There is no lack of tourist attractions in the area. You will indeed have a plethora of choices. However, finding a committed accommodation is another story. That's why I can only advise you Mare E Legnu in Peri.

This ecological bed and breakfast ticks all the boxes, which for us, make for a great stay for sure!

Two comfortable rooms with view

Mare e Legnu are two very comfortable rooms built in a wooden building at the back of their house. The rooms are spacious and comfortable. Each one has a large bathroom with Italian shower and its own terrace. The owners' terrace is on the other side of the house and we have the use of the garden in front of us with our neighbors. Isabelle has even added comfortable spaces everywhere so that we can enjoy the place and especially the view as we wish. Indeed, the house is located on the heights of Ajaccio and thus offers a panoramic view on the valley. The ideal spot for your aperitifs at the end of the day.

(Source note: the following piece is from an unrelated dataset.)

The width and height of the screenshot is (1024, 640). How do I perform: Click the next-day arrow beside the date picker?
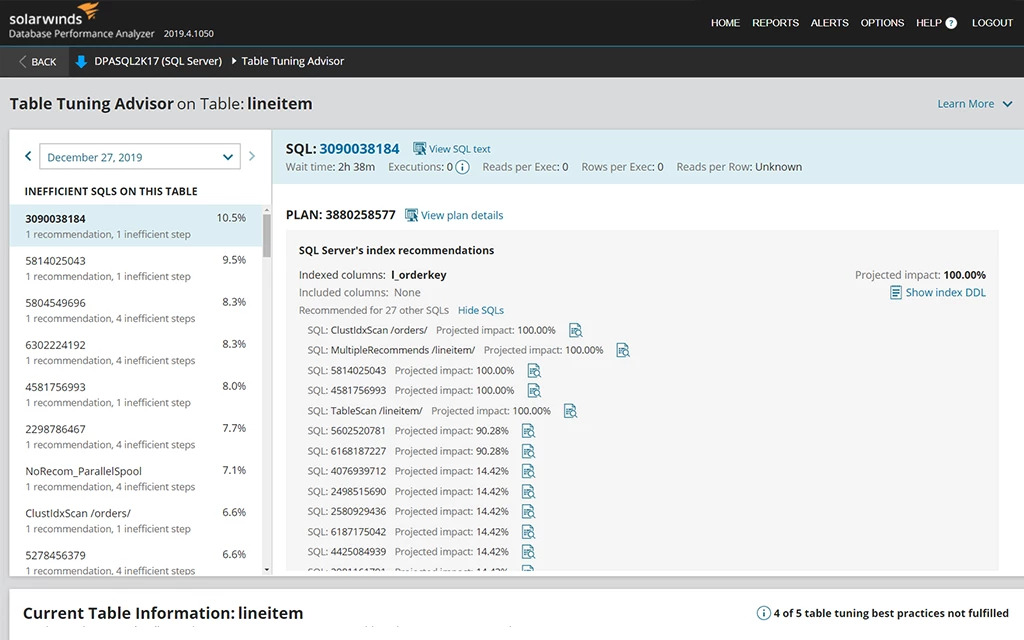(x=252, y=157)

Between the two rooms, there is also a common space with fridge, dishes and microwave. In short, everything you need to have your meals. A great opportunity to enjoy the place, to save money by avoiding restaurants, to limit your travels and stop at local producers to discover the Corsican gastronomy without taking the car!

A great breakfast

Speaking of gastronomy, it is impossible to talk about Mare e Legnu without mentioning breakfast. The best moment of the day is on the terrace of our hosts with a breathtaking view on the Ajaccio bay. And our eyes are not the only ones to enjoy, our taste buds are not left out.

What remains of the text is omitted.